Zu berücksichtigen ist allerdings noch, daß eine Abweichung vom behördlich genehmigten Bauplan dann nicht vorliegt, wenn in den Bauplänen Rohbaumaße ohne Verputz enthalten waren, in der Folge aber in den Wohnungseigentumsobjekten Verputz aufgebracht und damit die Nutzfläche geringfügig geändert wird.
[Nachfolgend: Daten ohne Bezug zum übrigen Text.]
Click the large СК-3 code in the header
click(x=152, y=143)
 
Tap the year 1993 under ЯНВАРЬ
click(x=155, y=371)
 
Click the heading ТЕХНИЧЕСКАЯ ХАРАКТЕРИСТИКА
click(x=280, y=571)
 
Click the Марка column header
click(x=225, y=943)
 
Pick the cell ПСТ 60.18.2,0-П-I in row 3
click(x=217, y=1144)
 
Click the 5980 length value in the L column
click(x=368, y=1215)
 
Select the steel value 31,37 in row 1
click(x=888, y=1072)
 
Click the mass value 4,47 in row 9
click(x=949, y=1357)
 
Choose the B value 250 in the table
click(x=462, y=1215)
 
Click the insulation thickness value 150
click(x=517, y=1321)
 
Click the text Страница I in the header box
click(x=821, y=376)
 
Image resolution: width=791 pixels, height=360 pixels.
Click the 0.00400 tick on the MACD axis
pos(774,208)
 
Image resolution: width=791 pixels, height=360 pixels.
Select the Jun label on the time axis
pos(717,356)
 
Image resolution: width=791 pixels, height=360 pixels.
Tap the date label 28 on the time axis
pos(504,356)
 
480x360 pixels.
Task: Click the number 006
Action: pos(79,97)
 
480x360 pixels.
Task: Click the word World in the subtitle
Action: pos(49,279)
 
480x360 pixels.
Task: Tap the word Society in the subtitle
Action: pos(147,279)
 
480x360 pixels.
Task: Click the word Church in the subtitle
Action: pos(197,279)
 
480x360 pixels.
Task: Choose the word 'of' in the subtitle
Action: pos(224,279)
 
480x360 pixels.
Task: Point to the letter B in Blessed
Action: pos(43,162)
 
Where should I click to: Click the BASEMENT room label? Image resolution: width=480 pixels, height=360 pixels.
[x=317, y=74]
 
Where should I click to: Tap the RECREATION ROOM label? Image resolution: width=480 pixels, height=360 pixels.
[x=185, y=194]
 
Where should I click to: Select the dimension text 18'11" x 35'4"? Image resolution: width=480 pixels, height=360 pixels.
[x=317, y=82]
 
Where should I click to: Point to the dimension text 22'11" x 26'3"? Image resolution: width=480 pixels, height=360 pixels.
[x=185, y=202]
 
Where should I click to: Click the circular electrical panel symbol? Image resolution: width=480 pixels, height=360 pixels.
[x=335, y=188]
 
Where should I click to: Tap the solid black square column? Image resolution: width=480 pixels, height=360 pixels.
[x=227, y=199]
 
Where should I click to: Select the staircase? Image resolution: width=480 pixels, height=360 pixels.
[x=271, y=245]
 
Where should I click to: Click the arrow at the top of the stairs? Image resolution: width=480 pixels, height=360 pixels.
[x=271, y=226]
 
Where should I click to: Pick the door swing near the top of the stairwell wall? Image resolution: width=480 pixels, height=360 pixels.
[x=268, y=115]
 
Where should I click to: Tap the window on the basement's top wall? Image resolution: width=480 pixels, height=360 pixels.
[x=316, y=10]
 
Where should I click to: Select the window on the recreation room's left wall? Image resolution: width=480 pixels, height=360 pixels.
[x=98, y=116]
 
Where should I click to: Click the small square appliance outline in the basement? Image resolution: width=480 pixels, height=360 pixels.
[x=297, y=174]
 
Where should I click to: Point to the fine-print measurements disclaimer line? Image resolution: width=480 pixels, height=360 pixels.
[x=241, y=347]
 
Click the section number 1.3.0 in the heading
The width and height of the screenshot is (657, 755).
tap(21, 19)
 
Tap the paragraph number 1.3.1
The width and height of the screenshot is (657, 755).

Ob das allein auch bei den festgestellten Abweichungen der Fall ist, läßt sich dem Gutachten des Sachverständigen nicht eindeutig entnehmen und wird noch zu klären sein.

Die von den Antragsgegnern (Wohnungseigentumsbewerbern) vorgetragene Auffassung, daß der Gesetzgeber geschlossene Garagenräume als selbständige Objekte gemäß § 1 Abs. 1 WEG 1975 nur in sogenannten Parkhäusern dulden wollte, findet im Gesetz keine Deckung, weil hier neben den deutlich abgegrenzten Abstellflächen (Abstellplätzen) für Kraftfahrzeuge in einer Baulichkeit, die ausschließlich zum Abstellen von Kraftfahrzeugen gewidmet und auf einer überwiegend nur diesem Zweck dienenden Liegenschaft errichtet ist (so insbesondere Parkhäuser), auch selbständige in sich geschlossene Räume zur Einstellung von Kraftfahrzeugen angeführt werden (Faistenberger - Barta - Call a.a.O. 48 f.). Entgegen der Auffassung der Rekurswerber bezieht sich der Begriff der Baulichkeit in der genannten Gesetzesstelle nicht auch auf die in sich geschlossenen Räume. Dies erhellt schon hinlänglich aus dem Gesetzeswortlaut und wird auch in den Erläuternden Bemerkungen in diesem Sinn dargetan. Demnach kann Wohnungseigentum an einem selbständigen in sich geschlossenen Raum zur Einstellung von Kraftfahrzeugen, aber auch in besonderen (Keller-)Parkgaragen, begrundet werden, wobei in diesen Fällen der Nutzwert auch dann festgesetzt und im Gesamtnutzwert gesondert ausgewiesen werden muß, wenn es ungewiß ist, ob hieran Wohnungseigentum begrundet wird (Meinhart, Wohnungseigentumsgesetz 1975, 55, 56, 59).